In re Appointment of Special Prosecutor
129 N.E.3d 1181
Ill.2019Background
- In 2012 a special prosecutor (OSP) was appointed to investigate the 2004 death of David Koschman; a special grand jury was impaneled and returned an indictment against Richard Vanecko. The court initially sealed grand-jury materials and entered protective orders.
- The OSP submitted reports and some materials to the criminal court; the grand-jury was later discharged, the OSP’s final report was briefly sealed and then released after Vanecko’s plea.
- The Better Government Association (BGA) submitted FOIA requests in 2015 seeking (a) names of everyone interviewed by the OSP, (b) statements/communications with Daley family members and the City’s corporation counsel, and (c) itemized invoices/billing records for the special prosecutor team.

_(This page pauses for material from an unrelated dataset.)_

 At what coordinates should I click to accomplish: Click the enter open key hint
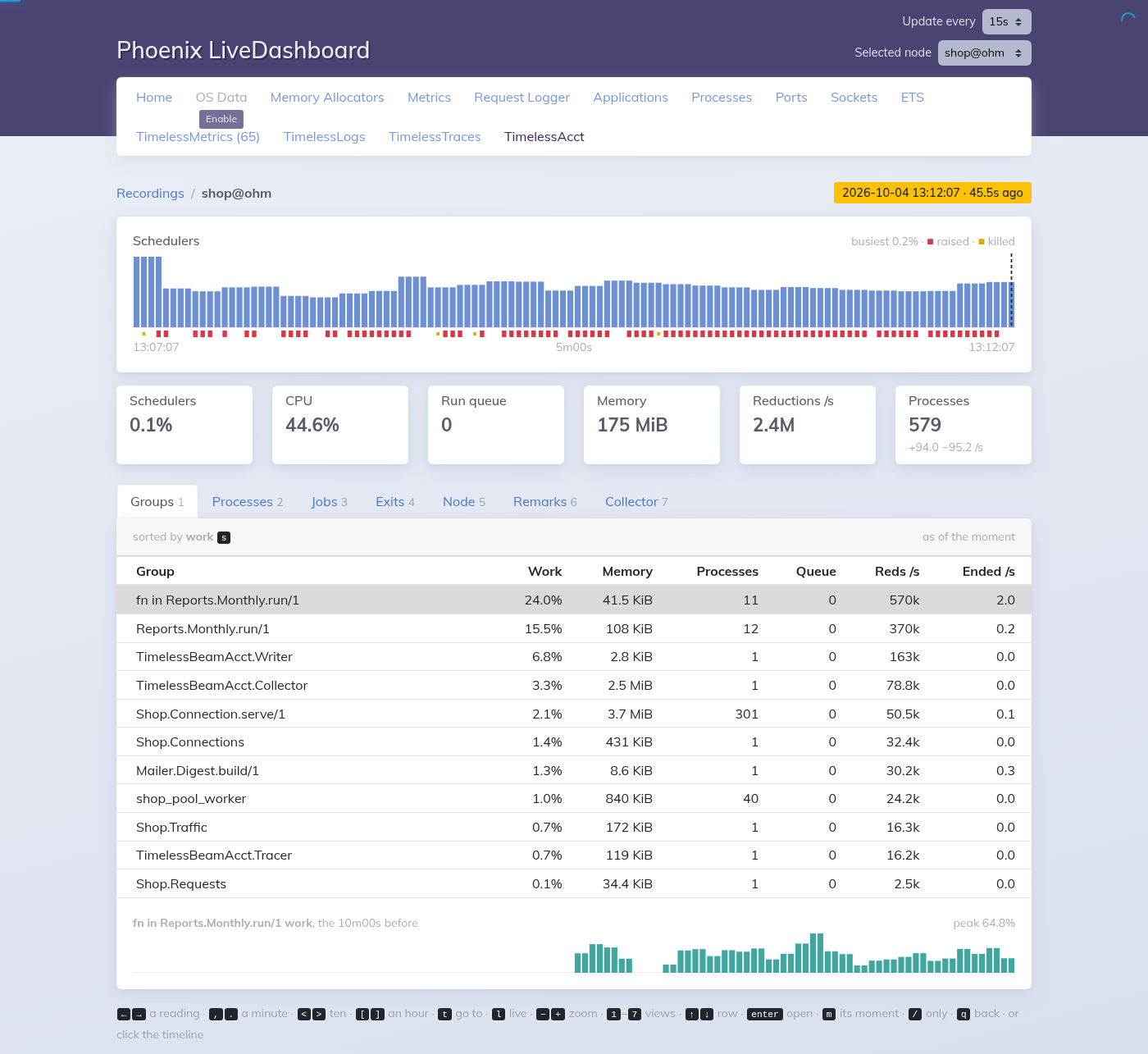point(765,1015)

- The OSP and City denied the requests, invoking grand-jury secrecy (725 ILCS 5/112-6) and protective orders; BGA sued in chancery court for declaratory and injunctive relief.

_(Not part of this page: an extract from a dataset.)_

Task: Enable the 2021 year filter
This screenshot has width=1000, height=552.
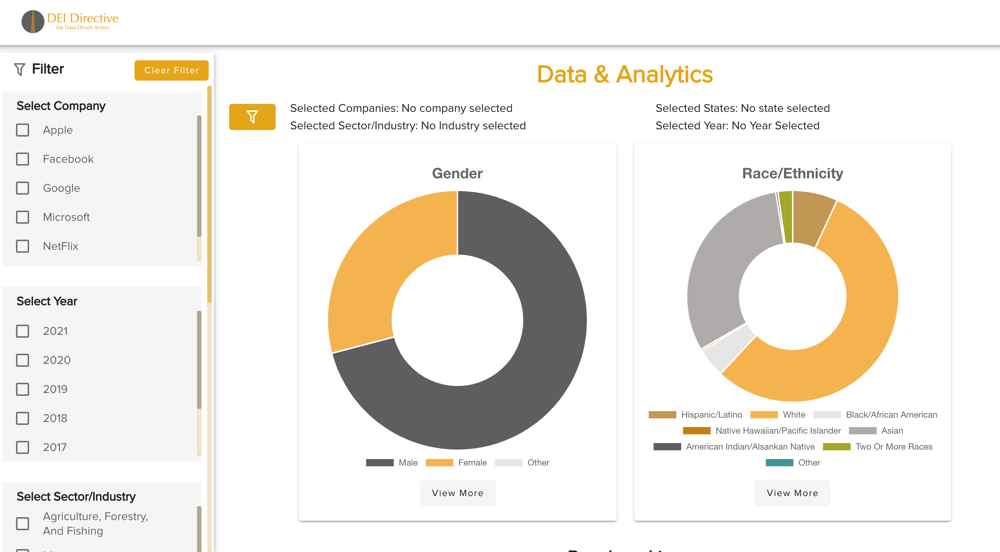Action: pos(23,331)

- The chancery court dismissed BGA’s claim against the OSP (finding grand-jury secrecy barred disclosure) but initially ordered the City to disclose; the appellate court reversed as to the City (holding protective orders take precedence) and remanded limited invoice records for in camera review.

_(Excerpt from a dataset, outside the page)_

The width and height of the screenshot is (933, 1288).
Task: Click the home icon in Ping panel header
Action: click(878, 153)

- The Illinois Supreme Court affirmed the appellate court: grand-jury secrecy exempts most requested materials from FOIA; invoices/billing records require in camera review; a lawful court protective order can make nondisclosure not “improper” under FOIA enforcement provisions.
Issues
| Issue | Plaintiff's Argument | Defendant's Argument | Held |
|---|---|---|---|
| Whether materials the BGA sought from the OSP are exempt as "matters occurring before the grand jury" under section 112-6 and thus exempt under FOIA §7(1)(a) | BGA: phrase should be narrowly read to cover only material actually presented in grand-jury room; FOIA §3(a) mandates disclosure | OSP: section 112-6 broadly protects any material that would reveal witness identities, substance of testimony, or investigation strategy; thus FOIA exemption applies | Court: affirmed that most requested materials (witness lists, statements, communications) are "matters occurring before the grand jury" and exempt; invoices remanded for in camera review |
| Whether FOIA §3(a) "when a law so directs" exception (112-6(c)(3)) requires disclosure despite grand-jury secrecy | BGA: FOIA is a law directing disclosure and thus overrides secrecy | OSP/City: allowing FOIA to override 112-6 would nullify grand-jury secrecy protections | Held: FOIA does not nullify section 112-6; allowing that would defeat grand-jury secrecy; no compelled disclosure under §112-6(c)(3) here |
| Whether the City may withhold records because of the criminal-court protective orders without having "improperly withheld" them under FOIA §11(d) | BGA: protective orders cannot shield the City from FOIA; withholding is improper if not statutorily exempt | City: GTE Sylvania principle—obeying a lawful court order is not an improper withholding and public bodies should not have to choose contempt over FOIA compliance | Held: Following GTE Sylvania, a lawful court order takes precedence; complying with a protective order is not necessarily an "improper" withholding under FOIA §11(d); appellate court judgment for City affirmed |
| Whether BGA demonstrated a particularized need to overcome grand-jury secrecy and justify disclosure | BGA: public interest in exposing political/prosecutorial corruption justifies disclosure; some material was already provided to the court | BGA needed only generalized public-interest showing | Held: BGA failed to show the required "particularized need"; generalized/public-interest assertions insufficient to overcome grand-jury secrecy |
Key Cases Cited
- Douglas Oil Co. of California v. Petrol Stops Northwest, 441 U.S. 211 (1979) (discusses policy reasons for grand jury secrecy and narrow disclosure)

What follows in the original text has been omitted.